Required work – When you reach the line containing "This screenshot has height=484, width=606." in the data below, begin returning lines exactly as written, and stop once the line containing "This screenshot has width=984, height=657." has been returned.

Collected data
━━━━━━━━━━━━━━━━━━━━

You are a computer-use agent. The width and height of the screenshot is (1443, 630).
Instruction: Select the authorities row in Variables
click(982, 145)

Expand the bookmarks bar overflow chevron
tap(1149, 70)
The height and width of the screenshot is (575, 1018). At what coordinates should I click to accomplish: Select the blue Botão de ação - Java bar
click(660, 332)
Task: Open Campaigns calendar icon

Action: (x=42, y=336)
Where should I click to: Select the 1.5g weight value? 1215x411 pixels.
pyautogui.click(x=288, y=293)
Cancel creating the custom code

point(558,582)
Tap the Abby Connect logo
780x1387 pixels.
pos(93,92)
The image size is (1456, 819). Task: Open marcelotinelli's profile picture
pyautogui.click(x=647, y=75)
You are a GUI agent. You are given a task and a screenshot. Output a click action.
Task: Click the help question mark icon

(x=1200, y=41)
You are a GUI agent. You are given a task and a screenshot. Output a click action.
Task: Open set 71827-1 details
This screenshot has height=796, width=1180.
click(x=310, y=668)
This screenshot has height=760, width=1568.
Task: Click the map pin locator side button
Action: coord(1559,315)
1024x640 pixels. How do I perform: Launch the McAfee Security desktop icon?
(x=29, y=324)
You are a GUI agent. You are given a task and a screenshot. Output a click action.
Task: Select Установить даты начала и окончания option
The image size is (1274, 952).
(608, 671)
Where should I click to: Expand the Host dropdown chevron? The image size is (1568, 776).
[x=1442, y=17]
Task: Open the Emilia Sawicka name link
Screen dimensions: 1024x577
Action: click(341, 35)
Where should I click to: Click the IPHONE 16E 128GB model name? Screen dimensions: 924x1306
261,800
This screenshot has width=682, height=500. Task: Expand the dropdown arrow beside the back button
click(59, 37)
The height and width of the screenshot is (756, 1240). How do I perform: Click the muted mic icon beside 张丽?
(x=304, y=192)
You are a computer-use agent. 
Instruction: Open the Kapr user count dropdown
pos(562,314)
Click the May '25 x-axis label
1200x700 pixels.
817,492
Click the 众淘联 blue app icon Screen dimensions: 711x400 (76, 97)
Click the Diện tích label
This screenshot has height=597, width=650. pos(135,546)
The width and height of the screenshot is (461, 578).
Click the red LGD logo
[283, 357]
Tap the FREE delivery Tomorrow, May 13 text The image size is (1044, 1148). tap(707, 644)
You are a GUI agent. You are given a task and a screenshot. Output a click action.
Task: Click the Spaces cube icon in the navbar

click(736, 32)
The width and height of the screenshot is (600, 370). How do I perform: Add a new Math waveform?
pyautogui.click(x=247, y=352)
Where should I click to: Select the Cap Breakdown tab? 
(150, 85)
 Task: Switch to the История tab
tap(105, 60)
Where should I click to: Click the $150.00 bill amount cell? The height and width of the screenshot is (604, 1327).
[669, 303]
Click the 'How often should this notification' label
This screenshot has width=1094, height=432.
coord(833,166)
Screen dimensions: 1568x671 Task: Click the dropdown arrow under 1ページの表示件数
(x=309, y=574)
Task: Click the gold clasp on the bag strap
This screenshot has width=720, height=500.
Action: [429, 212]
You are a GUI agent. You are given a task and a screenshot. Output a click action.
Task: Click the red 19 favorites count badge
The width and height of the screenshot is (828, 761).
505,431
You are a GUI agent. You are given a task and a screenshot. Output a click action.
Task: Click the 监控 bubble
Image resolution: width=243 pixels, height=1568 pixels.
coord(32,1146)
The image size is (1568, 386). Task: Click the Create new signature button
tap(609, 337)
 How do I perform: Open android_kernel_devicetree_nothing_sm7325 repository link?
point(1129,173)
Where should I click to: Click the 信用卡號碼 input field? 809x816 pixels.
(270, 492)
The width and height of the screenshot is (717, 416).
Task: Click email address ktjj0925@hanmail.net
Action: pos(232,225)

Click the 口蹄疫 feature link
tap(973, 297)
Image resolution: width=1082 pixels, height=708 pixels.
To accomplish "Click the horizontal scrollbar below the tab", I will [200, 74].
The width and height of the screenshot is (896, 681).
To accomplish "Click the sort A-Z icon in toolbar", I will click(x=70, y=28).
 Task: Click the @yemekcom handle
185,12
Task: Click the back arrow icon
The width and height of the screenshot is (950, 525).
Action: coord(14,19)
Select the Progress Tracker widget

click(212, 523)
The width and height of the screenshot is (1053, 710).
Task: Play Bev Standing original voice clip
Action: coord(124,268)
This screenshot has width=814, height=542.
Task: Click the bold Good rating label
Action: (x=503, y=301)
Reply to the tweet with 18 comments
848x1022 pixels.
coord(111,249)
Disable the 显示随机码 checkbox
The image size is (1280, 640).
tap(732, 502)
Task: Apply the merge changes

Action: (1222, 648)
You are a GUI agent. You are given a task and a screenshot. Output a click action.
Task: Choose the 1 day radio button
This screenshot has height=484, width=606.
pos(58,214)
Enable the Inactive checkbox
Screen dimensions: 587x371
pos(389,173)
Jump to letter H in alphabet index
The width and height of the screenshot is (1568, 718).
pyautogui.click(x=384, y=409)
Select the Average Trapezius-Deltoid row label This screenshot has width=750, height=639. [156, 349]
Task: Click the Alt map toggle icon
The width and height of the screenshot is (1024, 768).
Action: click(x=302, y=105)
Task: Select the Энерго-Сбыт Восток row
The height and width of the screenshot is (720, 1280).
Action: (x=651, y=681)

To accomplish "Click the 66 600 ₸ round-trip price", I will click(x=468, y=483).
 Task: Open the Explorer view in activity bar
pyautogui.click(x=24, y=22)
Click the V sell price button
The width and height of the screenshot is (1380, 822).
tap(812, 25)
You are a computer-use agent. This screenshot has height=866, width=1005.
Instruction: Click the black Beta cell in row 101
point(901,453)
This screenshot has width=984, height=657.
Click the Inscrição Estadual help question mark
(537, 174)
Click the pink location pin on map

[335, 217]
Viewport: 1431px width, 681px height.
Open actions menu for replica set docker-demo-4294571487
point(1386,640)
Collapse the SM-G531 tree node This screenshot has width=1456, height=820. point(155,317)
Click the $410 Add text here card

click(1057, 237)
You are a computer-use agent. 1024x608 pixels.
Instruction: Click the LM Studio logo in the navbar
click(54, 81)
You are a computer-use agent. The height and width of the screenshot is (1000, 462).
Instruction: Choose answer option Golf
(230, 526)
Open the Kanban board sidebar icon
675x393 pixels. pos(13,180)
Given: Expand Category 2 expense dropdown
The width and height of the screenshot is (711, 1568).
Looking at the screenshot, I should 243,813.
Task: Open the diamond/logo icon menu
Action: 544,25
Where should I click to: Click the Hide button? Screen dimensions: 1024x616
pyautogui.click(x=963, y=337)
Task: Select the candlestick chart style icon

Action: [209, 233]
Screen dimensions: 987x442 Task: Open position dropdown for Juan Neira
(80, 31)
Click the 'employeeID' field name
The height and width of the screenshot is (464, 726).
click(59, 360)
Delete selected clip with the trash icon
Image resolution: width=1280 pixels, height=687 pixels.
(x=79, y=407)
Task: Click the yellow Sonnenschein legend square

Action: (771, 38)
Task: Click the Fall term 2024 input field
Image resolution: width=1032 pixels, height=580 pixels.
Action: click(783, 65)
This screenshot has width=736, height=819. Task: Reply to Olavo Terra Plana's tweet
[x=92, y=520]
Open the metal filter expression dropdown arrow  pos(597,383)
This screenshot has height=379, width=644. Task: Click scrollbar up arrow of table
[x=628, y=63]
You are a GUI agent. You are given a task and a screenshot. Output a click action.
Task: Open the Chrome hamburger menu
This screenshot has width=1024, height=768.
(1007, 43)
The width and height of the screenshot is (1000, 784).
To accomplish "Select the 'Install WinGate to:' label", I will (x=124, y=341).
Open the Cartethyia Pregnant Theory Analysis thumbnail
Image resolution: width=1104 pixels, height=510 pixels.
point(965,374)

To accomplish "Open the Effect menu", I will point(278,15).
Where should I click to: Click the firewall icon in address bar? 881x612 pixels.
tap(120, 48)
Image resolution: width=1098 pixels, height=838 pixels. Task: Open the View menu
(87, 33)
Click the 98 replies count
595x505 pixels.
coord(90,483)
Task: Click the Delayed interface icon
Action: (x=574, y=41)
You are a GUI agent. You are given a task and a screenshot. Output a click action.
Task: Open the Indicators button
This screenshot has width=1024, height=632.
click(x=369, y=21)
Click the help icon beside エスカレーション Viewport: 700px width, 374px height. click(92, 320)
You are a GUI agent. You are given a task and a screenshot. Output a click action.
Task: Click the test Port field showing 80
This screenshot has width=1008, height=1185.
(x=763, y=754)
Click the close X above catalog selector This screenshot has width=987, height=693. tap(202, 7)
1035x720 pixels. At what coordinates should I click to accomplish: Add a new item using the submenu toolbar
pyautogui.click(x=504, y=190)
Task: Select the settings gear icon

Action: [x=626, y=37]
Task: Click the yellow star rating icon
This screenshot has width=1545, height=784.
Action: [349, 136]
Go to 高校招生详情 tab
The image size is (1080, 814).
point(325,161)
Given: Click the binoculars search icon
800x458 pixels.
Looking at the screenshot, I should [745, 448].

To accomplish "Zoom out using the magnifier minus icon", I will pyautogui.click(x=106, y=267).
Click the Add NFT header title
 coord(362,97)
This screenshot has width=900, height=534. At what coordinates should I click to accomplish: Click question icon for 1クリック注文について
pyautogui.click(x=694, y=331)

━━━━━━━━━━━━━━━━━━━━

Answer –
This screenshot has height=484, width=606.
pos(58,214)
Enable the Inactive checkbox
Screen dimensions: 587x371
pos(389,173)
Jump to letter H in alphabet index
The width and height of the screenshot is (1568, 718).
pyautogui.click(x=384, y=409)
Select the Average Trapezius-Deltoid row label This screenshot has width=750, height=639. [156, 349]
Task: Click the Alt map toggle icon
The width and height of the screenshot is (1024, 768).
Action: click(x=302, y=105)
Task: Select the Энерго-Сбыт Восток row
The height and width of the screenshot is (720, 1280).
Action: (x=651, y=681)

To accomplish "Click the 66 600 ₸ round-trip price", I will click(x=468, y=483).
 Task: Open the Explorer view in activity bar
pyautogui.click(x=24, y=22)
Click the V sell price button
The width and height of the screenshot is (1380, 822).
tap(812, 25)
You are a computer-use agent. This screenshot has height=866, width=1005.
Instruction: Click the black Beta cell in row 101
point(901,453)
This screenshot has width=984, height=657.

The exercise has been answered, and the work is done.